Courrier international – C’est à un renversement des perspectives qu’invite ce chercheur en histoire africaine dans “New Lines Magazine”. Il revisite un pan méconnu des relations Nord-Sud, celui de ces voyageurs africains partis à la découverte de l’Europe. Bien avant le siècle des grandes explorations européennes, ces expéditions africaines sont allées jusqu’aux confins de la Sibérie.
Constantinople, 1203. Dans le palais de l’empereur byzantin Alexis IV, un groupe de barons français venus pour la quatrième croisade fait une rencontre étonnante, qui témoigne de leur ignorance pour tout ce qui se trouve au-delà des frontières européennes.
Ce jour-là, les Français voient arriver dans le palais impérial “un roi à la peau toute noire, avec une croix au milieu du front”. Alexis se lève, va à la rencontre du roi, et lui présente ses hommages.
Il s’agit de Moïse, roi du royaume nubien de Makurie [à cheval sur le nord du Soudan et le sud de l’Égypte actuels] qui, comme le veut la tradition, a abdiqué pour se consacrer à la religion.

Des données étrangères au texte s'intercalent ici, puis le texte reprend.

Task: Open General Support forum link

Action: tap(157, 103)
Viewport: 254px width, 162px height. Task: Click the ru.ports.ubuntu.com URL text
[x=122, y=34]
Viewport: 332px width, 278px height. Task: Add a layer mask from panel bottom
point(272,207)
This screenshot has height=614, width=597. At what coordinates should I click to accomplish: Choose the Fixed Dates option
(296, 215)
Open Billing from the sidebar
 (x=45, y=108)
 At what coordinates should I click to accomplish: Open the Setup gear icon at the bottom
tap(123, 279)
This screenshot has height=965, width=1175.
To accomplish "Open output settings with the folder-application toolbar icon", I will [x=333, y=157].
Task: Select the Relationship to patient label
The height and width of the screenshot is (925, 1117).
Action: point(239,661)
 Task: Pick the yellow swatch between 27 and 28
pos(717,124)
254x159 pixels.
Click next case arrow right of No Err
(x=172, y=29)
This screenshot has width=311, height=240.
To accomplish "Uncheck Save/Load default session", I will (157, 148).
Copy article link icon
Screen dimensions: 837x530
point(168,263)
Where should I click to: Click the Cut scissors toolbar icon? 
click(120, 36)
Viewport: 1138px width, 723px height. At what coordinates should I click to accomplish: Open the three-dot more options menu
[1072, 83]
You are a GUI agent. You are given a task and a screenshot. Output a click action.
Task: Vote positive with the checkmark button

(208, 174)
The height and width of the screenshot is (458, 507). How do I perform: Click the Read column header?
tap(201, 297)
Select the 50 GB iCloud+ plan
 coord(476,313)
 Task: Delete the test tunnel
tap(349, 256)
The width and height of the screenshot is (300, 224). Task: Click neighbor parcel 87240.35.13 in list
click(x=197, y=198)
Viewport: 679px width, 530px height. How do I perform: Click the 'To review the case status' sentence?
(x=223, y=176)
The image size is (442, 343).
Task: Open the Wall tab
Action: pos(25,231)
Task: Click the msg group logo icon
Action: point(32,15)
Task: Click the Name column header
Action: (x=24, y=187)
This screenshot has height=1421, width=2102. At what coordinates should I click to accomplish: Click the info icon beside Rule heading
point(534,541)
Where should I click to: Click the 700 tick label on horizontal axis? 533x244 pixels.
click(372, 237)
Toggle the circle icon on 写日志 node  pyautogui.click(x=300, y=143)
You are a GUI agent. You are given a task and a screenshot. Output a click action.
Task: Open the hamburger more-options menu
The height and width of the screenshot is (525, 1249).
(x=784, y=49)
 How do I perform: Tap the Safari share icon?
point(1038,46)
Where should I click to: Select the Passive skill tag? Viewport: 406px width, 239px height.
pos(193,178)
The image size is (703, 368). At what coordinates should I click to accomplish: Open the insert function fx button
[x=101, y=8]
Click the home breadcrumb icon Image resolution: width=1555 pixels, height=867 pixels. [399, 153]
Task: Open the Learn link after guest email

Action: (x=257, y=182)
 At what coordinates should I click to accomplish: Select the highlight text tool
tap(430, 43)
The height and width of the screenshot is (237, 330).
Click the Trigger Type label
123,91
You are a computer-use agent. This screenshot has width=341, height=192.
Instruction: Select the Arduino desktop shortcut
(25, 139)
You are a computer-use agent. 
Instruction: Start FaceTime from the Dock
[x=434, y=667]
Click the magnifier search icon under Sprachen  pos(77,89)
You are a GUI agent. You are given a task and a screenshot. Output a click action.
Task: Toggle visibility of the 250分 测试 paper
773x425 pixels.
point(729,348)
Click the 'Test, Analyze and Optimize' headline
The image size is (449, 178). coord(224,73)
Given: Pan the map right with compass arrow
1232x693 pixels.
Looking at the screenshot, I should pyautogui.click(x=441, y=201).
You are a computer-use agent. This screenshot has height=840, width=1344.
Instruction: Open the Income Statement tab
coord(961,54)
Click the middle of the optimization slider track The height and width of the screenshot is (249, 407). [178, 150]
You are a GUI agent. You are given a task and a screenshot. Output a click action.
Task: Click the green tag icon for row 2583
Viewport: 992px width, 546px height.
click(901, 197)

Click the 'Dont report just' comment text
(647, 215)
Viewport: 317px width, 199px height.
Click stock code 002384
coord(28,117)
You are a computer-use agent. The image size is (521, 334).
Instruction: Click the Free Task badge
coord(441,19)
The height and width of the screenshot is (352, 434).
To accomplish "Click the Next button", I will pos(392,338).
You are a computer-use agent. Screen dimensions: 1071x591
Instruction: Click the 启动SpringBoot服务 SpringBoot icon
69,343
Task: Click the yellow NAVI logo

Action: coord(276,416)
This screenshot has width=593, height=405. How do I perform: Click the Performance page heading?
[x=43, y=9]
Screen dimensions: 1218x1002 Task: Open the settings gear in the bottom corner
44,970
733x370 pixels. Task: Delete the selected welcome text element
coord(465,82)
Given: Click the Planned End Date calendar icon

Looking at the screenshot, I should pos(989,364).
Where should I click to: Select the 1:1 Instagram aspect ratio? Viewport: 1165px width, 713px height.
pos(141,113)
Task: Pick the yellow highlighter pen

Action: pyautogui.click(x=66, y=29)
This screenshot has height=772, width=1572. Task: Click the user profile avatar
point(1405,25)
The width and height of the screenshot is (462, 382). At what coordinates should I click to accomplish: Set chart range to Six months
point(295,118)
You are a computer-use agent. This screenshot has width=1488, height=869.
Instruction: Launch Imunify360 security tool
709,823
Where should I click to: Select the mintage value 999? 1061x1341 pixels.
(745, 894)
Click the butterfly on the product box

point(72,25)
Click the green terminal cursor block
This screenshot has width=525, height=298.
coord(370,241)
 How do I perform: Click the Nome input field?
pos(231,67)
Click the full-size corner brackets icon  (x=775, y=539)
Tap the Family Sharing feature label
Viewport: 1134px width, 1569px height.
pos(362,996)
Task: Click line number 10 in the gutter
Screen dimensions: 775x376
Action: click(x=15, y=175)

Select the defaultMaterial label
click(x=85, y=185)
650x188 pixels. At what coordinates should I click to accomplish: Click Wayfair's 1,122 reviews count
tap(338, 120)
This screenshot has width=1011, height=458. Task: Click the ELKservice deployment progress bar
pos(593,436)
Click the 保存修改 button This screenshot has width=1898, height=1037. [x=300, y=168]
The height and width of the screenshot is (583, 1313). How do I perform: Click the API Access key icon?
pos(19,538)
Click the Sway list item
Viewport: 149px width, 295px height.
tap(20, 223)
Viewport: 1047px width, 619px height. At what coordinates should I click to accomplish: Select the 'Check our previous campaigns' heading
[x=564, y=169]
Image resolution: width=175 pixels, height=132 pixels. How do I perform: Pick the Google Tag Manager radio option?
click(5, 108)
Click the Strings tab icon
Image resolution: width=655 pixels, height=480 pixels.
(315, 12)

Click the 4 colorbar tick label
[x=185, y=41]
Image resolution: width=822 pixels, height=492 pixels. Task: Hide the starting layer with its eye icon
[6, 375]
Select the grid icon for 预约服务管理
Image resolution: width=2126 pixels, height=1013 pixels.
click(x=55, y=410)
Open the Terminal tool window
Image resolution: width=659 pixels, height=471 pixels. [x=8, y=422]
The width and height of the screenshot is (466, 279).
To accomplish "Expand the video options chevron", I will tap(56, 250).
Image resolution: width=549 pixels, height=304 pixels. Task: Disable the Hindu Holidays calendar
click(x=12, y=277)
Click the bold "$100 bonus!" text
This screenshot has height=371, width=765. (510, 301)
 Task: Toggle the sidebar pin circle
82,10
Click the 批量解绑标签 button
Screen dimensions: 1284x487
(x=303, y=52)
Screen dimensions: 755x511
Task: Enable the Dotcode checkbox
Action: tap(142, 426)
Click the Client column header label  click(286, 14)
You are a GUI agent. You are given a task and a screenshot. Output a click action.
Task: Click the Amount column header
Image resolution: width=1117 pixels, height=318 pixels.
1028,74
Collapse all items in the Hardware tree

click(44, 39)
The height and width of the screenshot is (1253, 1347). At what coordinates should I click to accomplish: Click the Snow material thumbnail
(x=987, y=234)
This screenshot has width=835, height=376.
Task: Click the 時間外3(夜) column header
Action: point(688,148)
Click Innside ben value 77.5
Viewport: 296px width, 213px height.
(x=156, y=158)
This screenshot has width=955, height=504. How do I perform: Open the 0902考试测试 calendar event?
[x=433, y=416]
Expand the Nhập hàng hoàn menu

Et si les Français, ignorant tout du vaste monde qui s’étend de l’autre côté de la Méditerranée, contemple le souverain “avec stupéfaction”, les Nubiens, eux, ne montrent aucune surprise. Car Moïse n’est pas le premier Africain à visiter l’Empire romain, ni le premier à entreprendre un voyage diplomatique.
Néron sur le Nil
Plus de mille ans avant cette étonnante rencontre, en l’an 20 avant J.-C., la reine Amanirenas, du royaume de Koush – l’ancêtre de la Makurie [ou royaume de Dongola, qui du VIe au XIVe siècle, s’établit entre l’Égypte et la Nubie-Éthiopie] – avait envoyé des émissaires sur l’île grecque de Samos pour négocier avec l’empereur romain Auguste, dont elle venait de battre les légionnaires venus envahir ses terres.
La souveraine avait ainsi entrepris l’échange diplomatique, en créant le titre d’“apote Arome-li-se” (“envoyé à Rome”), et c’est seulement ensuite que les Romains commencèrent à envoyer leurs propres représentants dans le royaume africain.
Au IIIe siècle, un diplomate romain prénommé “Acutus” avait fait graver, sur un temple de Musawwarat es-Sufra, dans l’actuel Soudan, une inscription souhaitant “bonne fortune à la reine” de Koush, laissant ainsi à la postérité un témoignage de sa mission.
Plus tard, plusieurs empereurs romains, notamment Néron, ont repris le flambeau en organisant leurs célèbres expéditions le long du Nil, dirigées par deux centurions escortés de soldats koushites et munis de sauf-conduits émis par l’ancienne cité de Méroé [la capitale de Koush]. Si l’on croit souvent, à tort, que ces campagnes avaient une vocation scientifique – localiser la source du Nil –, leur objectif était surtout politique : la conquête de Koush.
Les Africains ont presque toujours été les éléments moteurs des découvertes en Europe et en Afrique, contrairement à l’image véhiculée par certains récits, qui mettent l’accent sur le rôle des explorateurs européens “audacieux”. De nombreux émissaires et pèlerins africains ont entrepris de dangereux périples à travers l’Europe, perpétuant ainsi les coutumes politiques et culturelles de leurs pays.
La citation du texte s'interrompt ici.